С какими сложностями сталкивается доказательная медицина при исследовании результатов психоделической терапии?
Во-первых, психоделическая терапия в условиях эксперимента проходит под пристальным наблюдением специалиста в особой среде, больше похожей на спа-салон. Вряд ли в будущем у пациента будет возможность воспроизвести сходные условия у себя дома, купив препарат в ближайшей аптеке.
Также сложность заключается в том, что что «состояние восприятия», которое вызывает препарат, открывает дверь для свежих идей о себе и мире. Но укрепить и обсудить эти идеи пациент сможет с терапевтом. Отсюда возникает вопрос к интерпретации результатов, которые могут прямо зависеть от уровня квалификации самого специалиста. Таким образом, на исход эксперимента будет сильно влиять «установка и обстановка», что не слишком устраивает сторонников доказательного подхода в психиатрии.
Во-вторых, некоторых ученых беспокоит дизайн исследования. Сама терапия проводится только опытными наставниками, которые могут направлять результат в нужную для себя сторону, то есть им сложно быть непредвзятыми. Также в экспериментах часто участвуют добровольцы, которые ранее принимали психоделики и не боятся повторить свой опыт. Следовательно, работа с опытными потребителями этих веществ обычно сводит к минимуму вероятность побочных эффектов.

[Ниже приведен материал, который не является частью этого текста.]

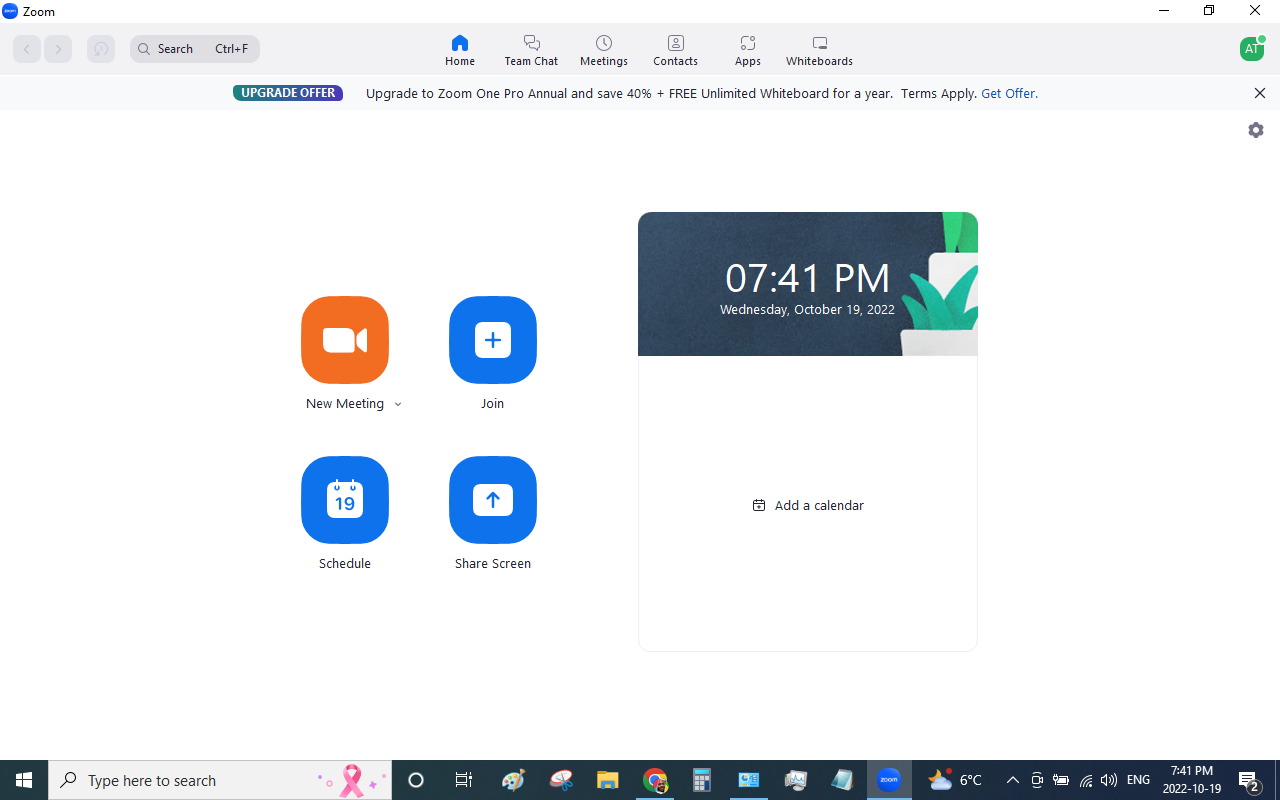
Task: Open the history clock icon beside search
Action: (x=101, y=49)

В-третьих, плацебо-контроль представляет собой еще одну проблему, потому что лекарства обладают очень сильным действием. Некоторые исследования, посвященные оценке психоделиков, пытаются решить эту проблему с помощью таблетки, содержащей ниацин и вызывающей реакцию покраснения кожи, которую дают контрольной группе.

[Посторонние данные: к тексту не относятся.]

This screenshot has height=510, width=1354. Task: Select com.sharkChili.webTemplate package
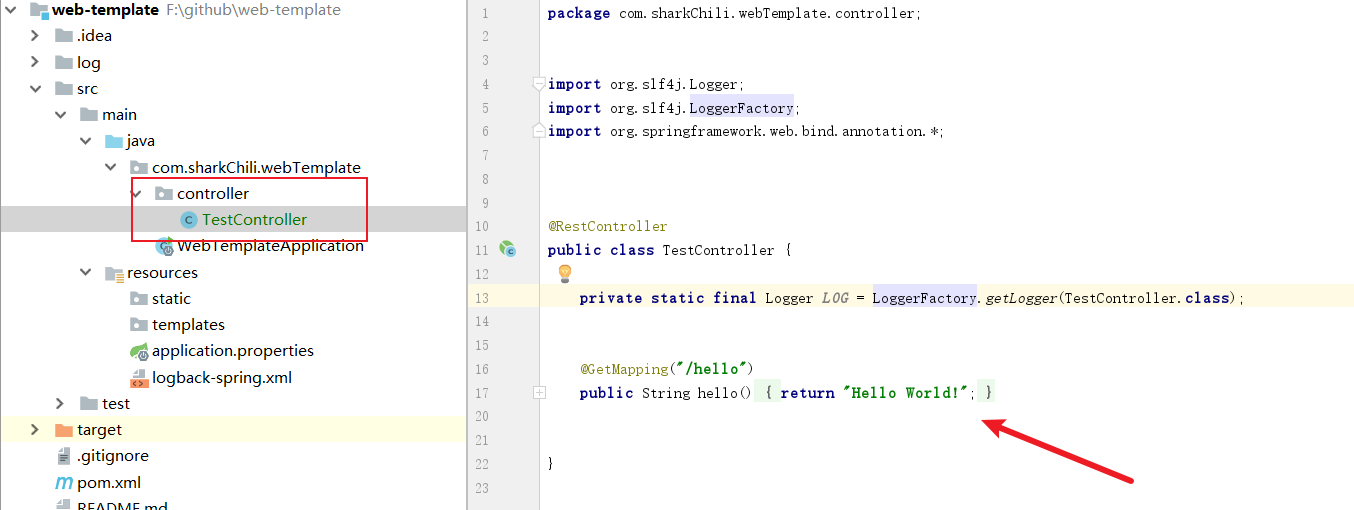click(256, 168)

Из рисков авторы статьи отмечают увеличение риска психозов у людей с неблагоприятным семейным анамнезом психиатрических расстройств, а также риск развития зависимости при употреблении МДМА.
Ключевой сложностью при регистрации этих вещества для FDA становится то, что существует механизм, гарантирующий применение лекарственных препаратов определенным образом: стратегии оценки и смягчения рисков, или REMS. Через REMS агентство может потребовать, чтобы врачи, выписывающие рецепты, сертифицировались как специалисты, прошедшие обучение для работы с опиатами. Сертификация может означать узаконивание терапевтов, которые «лечили» людей наркотиками незаконно в течение 30 лет. Но некоторые из них могут не доверять правительству, загнавшему их в подполье с начала 70-ых.
Роберт Маленка, психиатр и нейробиолог из Стэнфордского университета в Калифорнии, изучавший влияние МДМА на грызунов, считает, что некоторые психоделические препараты в конечном итоге получат одобрение в качестве лечения определенных состояний:
«У них есть потенциал быть частью нашего набора инструментов для лечения пациентов… Но я не думаю, что они станут чудотворным лекарством, несмотря на все попытки их евангелизации со стороны некоторых ученых».
Он утверждает, что гипотезы о том, как лекарства могут действовать в мозге, все еще нуждаются в дальнейших исследованиях, и что исследование соединений, которые обеспечивают такие же преимущества без галлюцинаторных эффектов, могут оказаться целесообразными в долгосрочной перспективе.
Несмотря на мнение скептиков, несколько испытаний показали впечатляющие результаты: например, в исследовании, опубликованном в ноябре 2020 года, 71% людей, принимавших псилоцибин при большом депрессивном расстройстве, показали более чем 50% уменьшение симптомов через четыре недели, а половина участников достигла ремиссии.
Таким образом, не все ученые готовы вернуться в «ревущие 60-ые», но и не все столь категоричны в отношении ментального здоровья тяжелых пациентов. Ведь лучшее (максимально объективный дизайн исследования, долгие годы планирования безопасного доступа к лекарствам, сертификация специалистов) может стать врагом хорошего (выздоровление людей с тяжелыми психическими расстройствами)?